Two European Parliament resolutions condemning as an “ethnic cleansing” the flight of more than a hundred thousand Armenians from Karabakh last year were not enough to call into question the political and economic relations between Baku and Brussels. Huge interests, especially after Russian aggression in 2022, especially for Rome. As Roubanis further explains, “Azerbaijan is building supply security, given a reliance on energy exports; Italy is building demand security, given sanctions on Russia. Now, this partnership is not a one-off. Pipelines create interdependence.”

In the beginning was TAP, the Trans-Adriatic Pipeline, which, after a long and contested gestation at the turn of the millennium, was built between 2016 and the end of 2020, when it went into operation. Result: more than 30 percent of all the Caucasian country's exports-primarily just hydrocarbons-come to Italy. After Algeria, it is the second most important country from which we buy gas.

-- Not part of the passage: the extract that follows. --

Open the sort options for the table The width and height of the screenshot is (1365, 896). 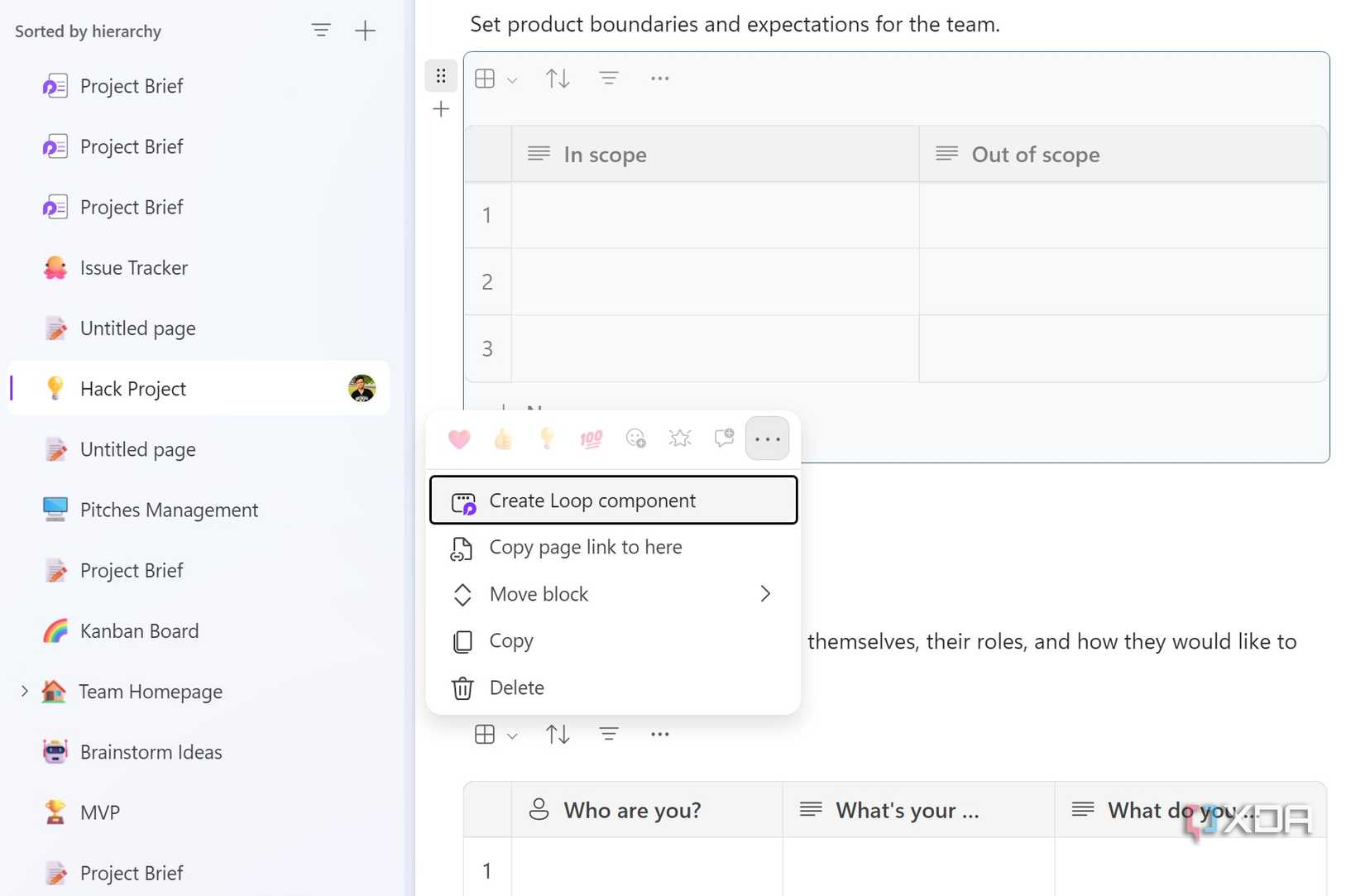coord(558,78)
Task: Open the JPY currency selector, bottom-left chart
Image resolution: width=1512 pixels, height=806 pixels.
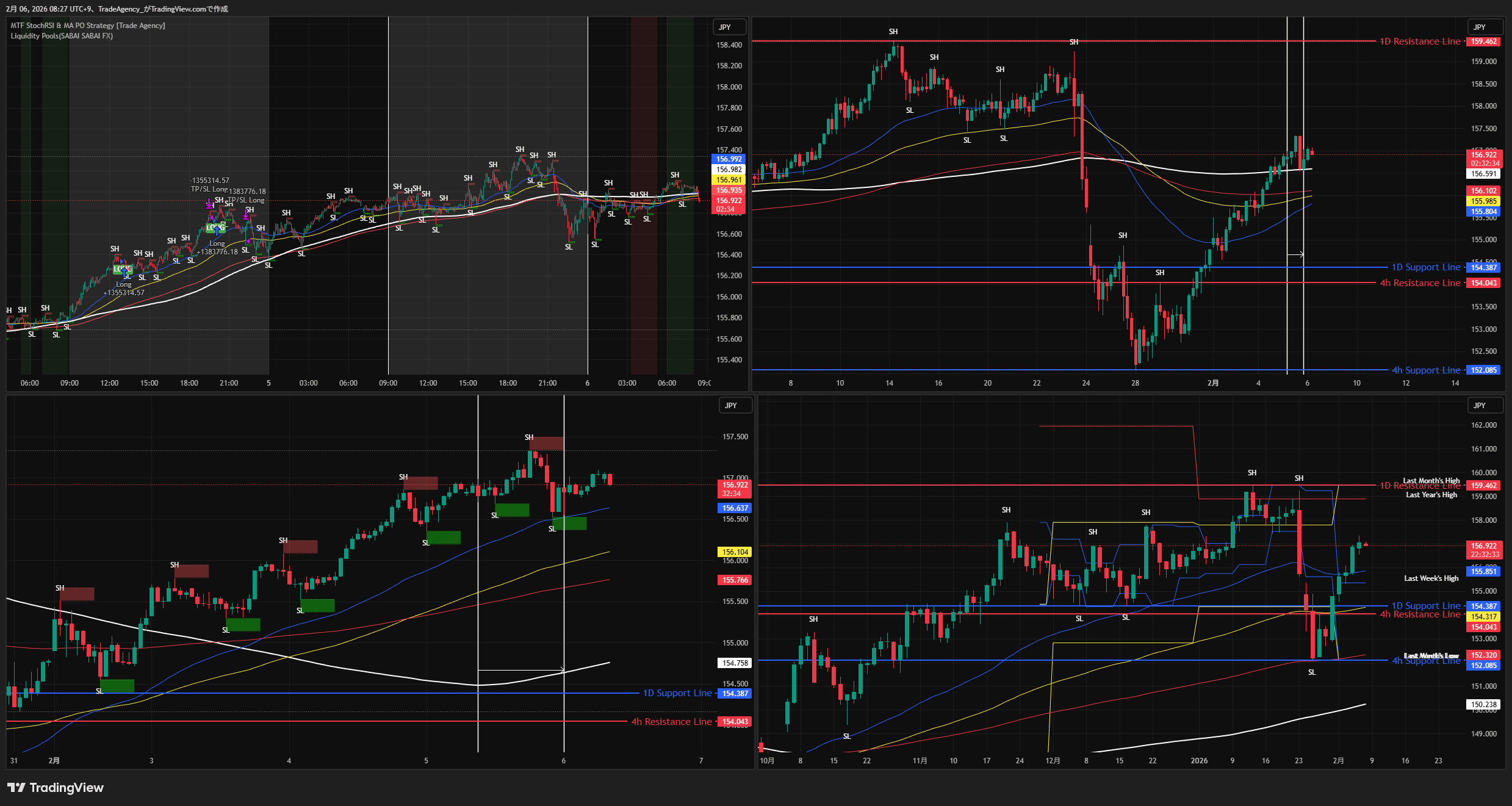Action: [x=735, y=406]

Yet in an agreement made after the start of the war, Russia has returned to supplying Russian gas to Azerbaijan's state-owned company Socar to compensate for the growing demands of its European partners: even the EU High Representative for Foreign Affairs Josep Borrell, responding to a parliamentary question in early 2023, said that “the Commission is looking carefully” at this renewed cooperation. There is also great concern in Rome about the possibility of Russian gas reaching Italy through TAP, as one of our sources within the government explains. As Roubanis explains, “Baku is possibly using Russian gas to substitute domestic production to sell its own gas abroad. That is what is widely admitted.” Even without necessarily violating sanctions, the expert adds, “the real issue is transit trade that is facilitated through the Caucasus, without which, the Russian war economy would be unable to function.”

And in the future? As Seymur Mammadov writes on bne IntelliNews, “TAP’s capacity will also be expanded to receive an additional 1.2 bcm of Azerbaijani gas by the end of 2025. From 2026, Italy will receive 1 bcm from this volume.” The Azerbaijani government, of course, denies the possibility of Russian gas transiting through this pipeline. But what is certain is that as Armenia increasingly looks to Europe and the United States to untether itself from Russia, Baku is finding convergences of interests with Moscow, starting precisely with energy and trade transits.

The real risk, then, is that the TAP now serves to feed not one but two of the most ruthless autocracies of our time, Russia and Azerbaijan. Not to look at their multiple interests in a key country like Italy, and their convergence, is to close one's eyes to the very roots of the violence that is increasingly advancing on our continent.